§ EXERCISE OBJECTIVE: Please give back exactly the line with "At what coordinates" and each line after it through the end of the material, leaving out the pictures.

§ RECORDS:
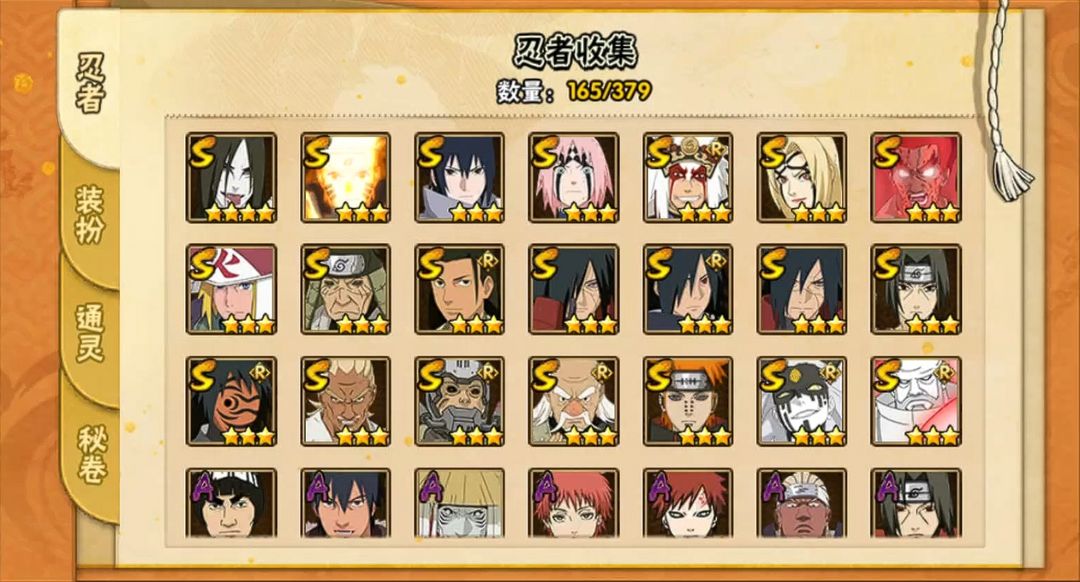Open the glowing Nine-Tails chakra Naruto portrait
This screenshot has width=1080, height=582.
pyautogui.click(x=346, y=178)
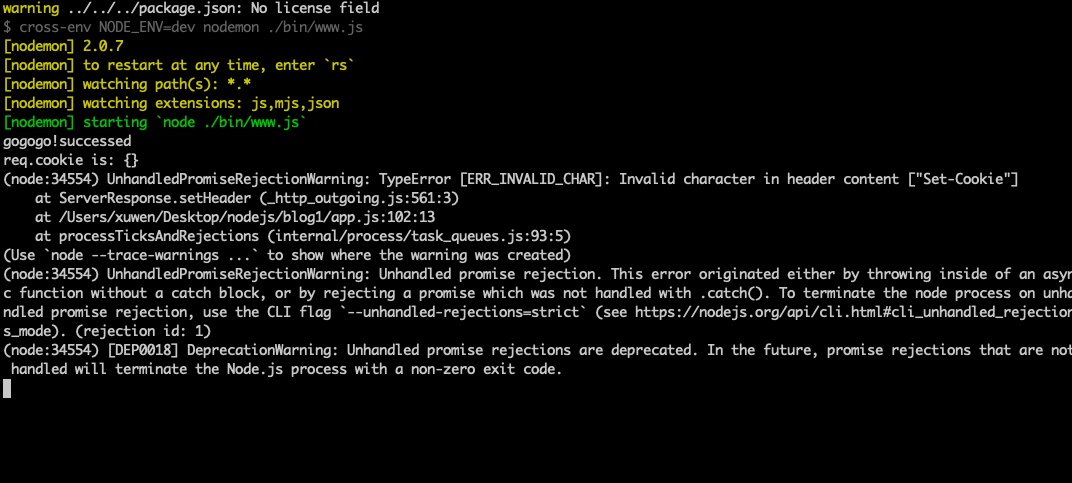Place cursor at the terminal prompt block
This screenshot has height=483, width=1072.
tap(7, 388)

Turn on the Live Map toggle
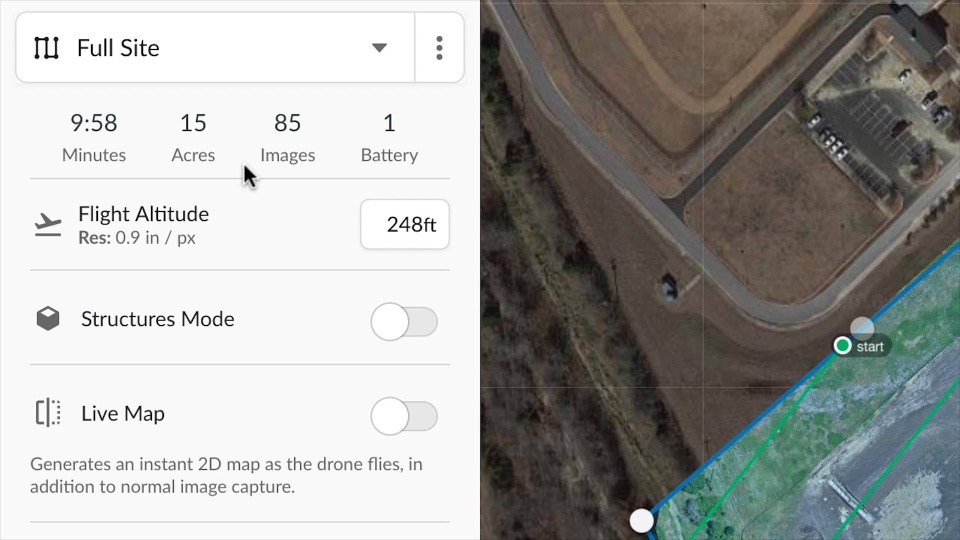coord(404,416)
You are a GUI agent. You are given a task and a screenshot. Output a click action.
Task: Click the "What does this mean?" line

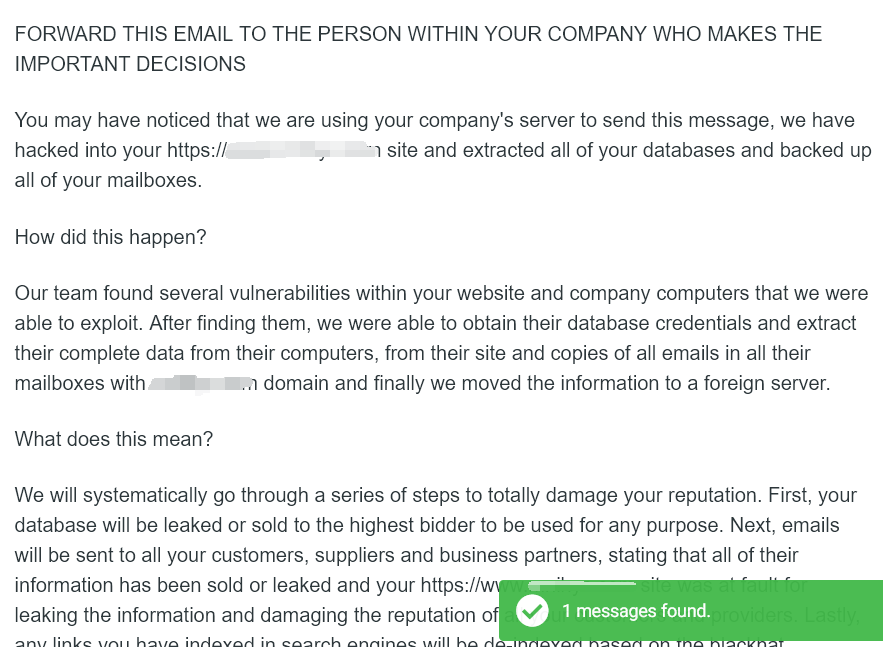pos(114,439)
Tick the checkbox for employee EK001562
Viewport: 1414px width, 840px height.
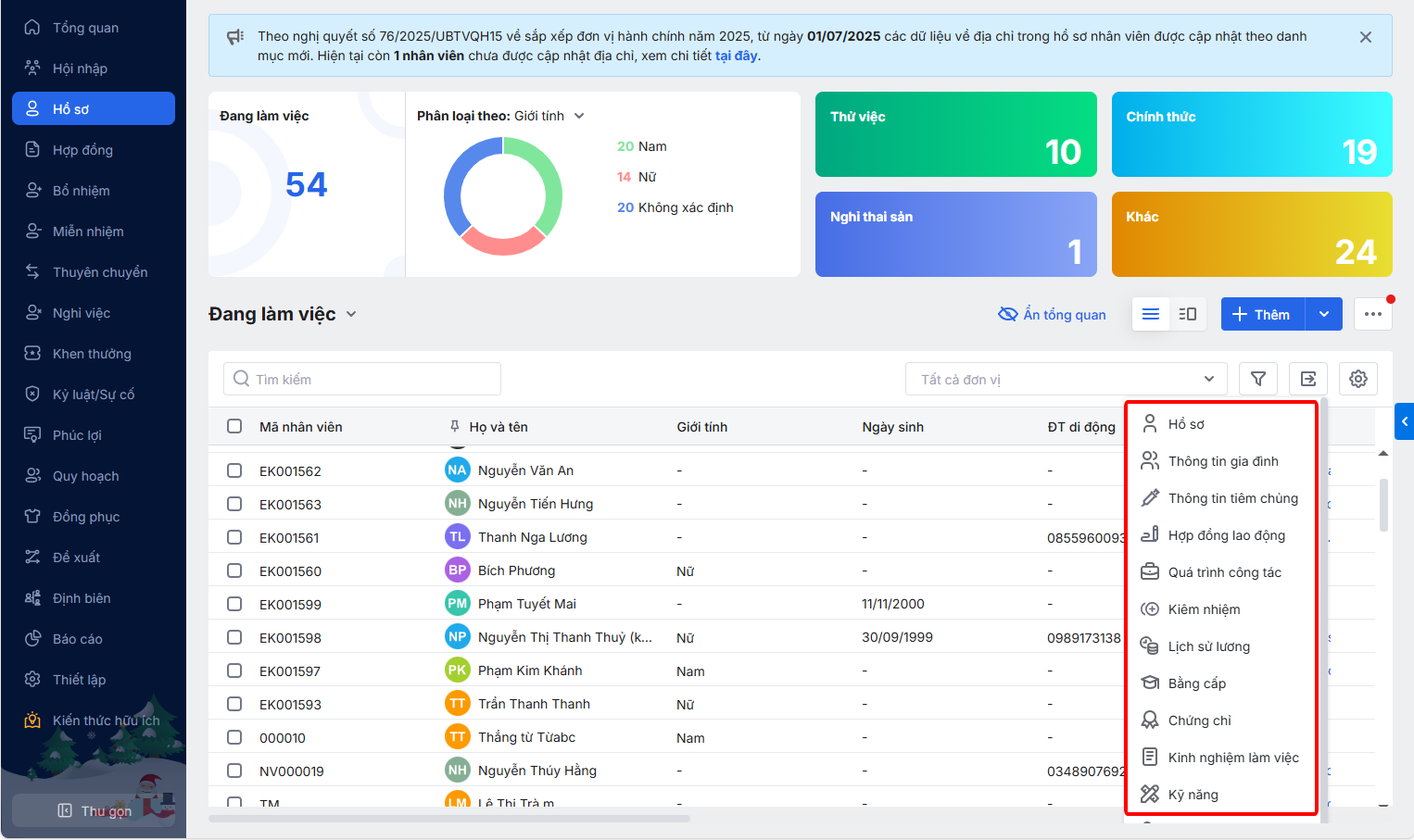point(234,470)
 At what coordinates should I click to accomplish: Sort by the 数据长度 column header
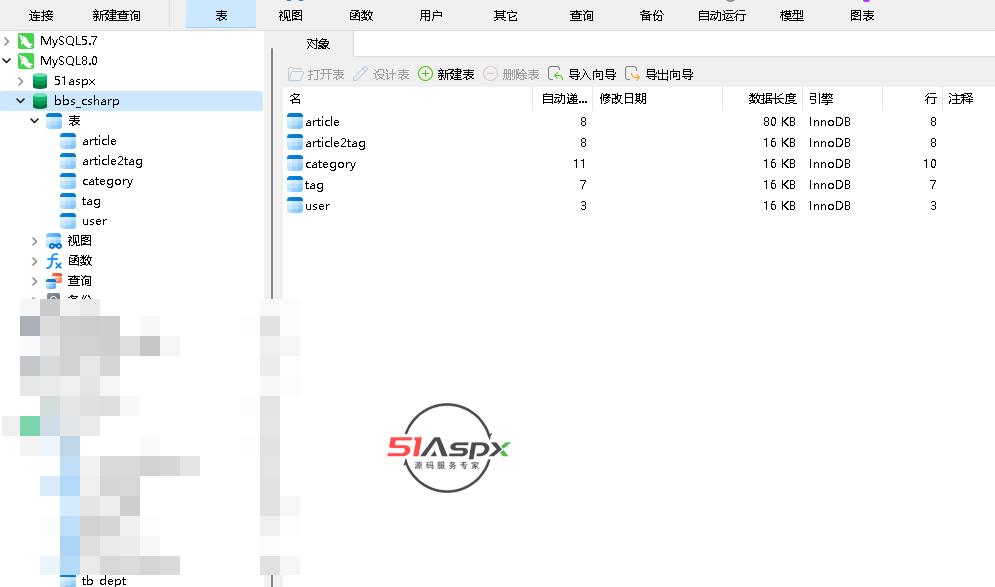click(772, 99)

§ EXERCISE OUTPUT:
 At what coordinates should I click to accomplish: Sort by the 数据长度 column header
click(772, 99)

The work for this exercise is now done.